**DIRECTION**
Reproduce each of the items below word for word, keeping every line unchanged and in its original order.

**MATERIAL**
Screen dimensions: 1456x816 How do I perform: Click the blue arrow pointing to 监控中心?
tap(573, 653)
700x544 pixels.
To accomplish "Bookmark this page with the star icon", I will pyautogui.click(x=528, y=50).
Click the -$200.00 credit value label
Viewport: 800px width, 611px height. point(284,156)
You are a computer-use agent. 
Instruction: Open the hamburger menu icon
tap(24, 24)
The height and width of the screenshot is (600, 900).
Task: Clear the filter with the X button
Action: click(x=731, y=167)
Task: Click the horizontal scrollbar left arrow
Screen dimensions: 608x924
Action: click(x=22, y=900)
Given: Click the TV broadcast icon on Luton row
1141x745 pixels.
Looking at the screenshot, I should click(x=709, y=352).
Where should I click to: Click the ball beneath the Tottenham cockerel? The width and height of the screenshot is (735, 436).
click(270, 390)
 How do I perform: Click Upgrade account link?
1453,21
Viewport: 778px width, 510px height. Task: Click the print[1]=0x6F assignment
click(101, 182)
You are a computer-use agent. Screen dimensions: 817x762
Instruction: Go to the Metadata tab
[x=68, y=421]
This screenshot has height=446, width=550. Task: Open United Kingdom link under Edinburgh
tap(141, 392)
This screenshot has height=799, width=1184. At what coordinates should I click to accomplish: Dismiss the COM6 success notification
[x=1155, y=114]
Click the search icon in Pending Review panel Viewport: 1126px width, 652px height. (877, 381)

**ANSWER TO THIS EXERCISE**
Screen dimensions: 1456x816 How do I perform: Click the blue arrow pointing to 监控中心?
tap(573, 653)
700x544 pixels.
To accomplish "Bookmark this page with the star icon", I will pyautogui.click(x=528, y=50).
Click the -$200.00 credit value label
Viewport: 800px width, 611px height. point(284,156)
You are a computer-use agent. 
Instruction: Open the hamburger menu icon
tap(24, 24)
The height and width of the screenshot is (600, 900).
Task: Clear the filter with the X button
Action: click(x=731, y=167)
Task: Click the horizontal scrollbar left arrow
Screen dimensions: 608x924
Action: click(x=22, y=900)
Given: Click the TV broadcast icon on Luton row
1141x745 pixels.
Looking at the screenshot, I should click(x=709, y=352).
Where should I click to: Click the ball beneath the Tottenham cockerel? The width and height of the screenshot is (735, 436).
click(270, 390)
 How do I perform: Click Upgrade account link?
1453,21
Viewport: 778px width, 510px height. Task: Click the print[1]=0x6F assignment
click(101, 182)
You are a computer-use agent. Screen dimensions: 817x762
Instruction: Go to the Metadata tab
[x=68, y=421]
This screenshot has height=446, width=550. Task: Open United Kingdom link under Edinburgh
tap(141, 392)
This screenshot has height=799, width=1184. At what coordinates should I click to accomplish: Dismiss the COM6 success notification
[x=1155, y=114]
Click the search icon in Pending Review panel Viewport: 1126px width, 652px height. (877, 381)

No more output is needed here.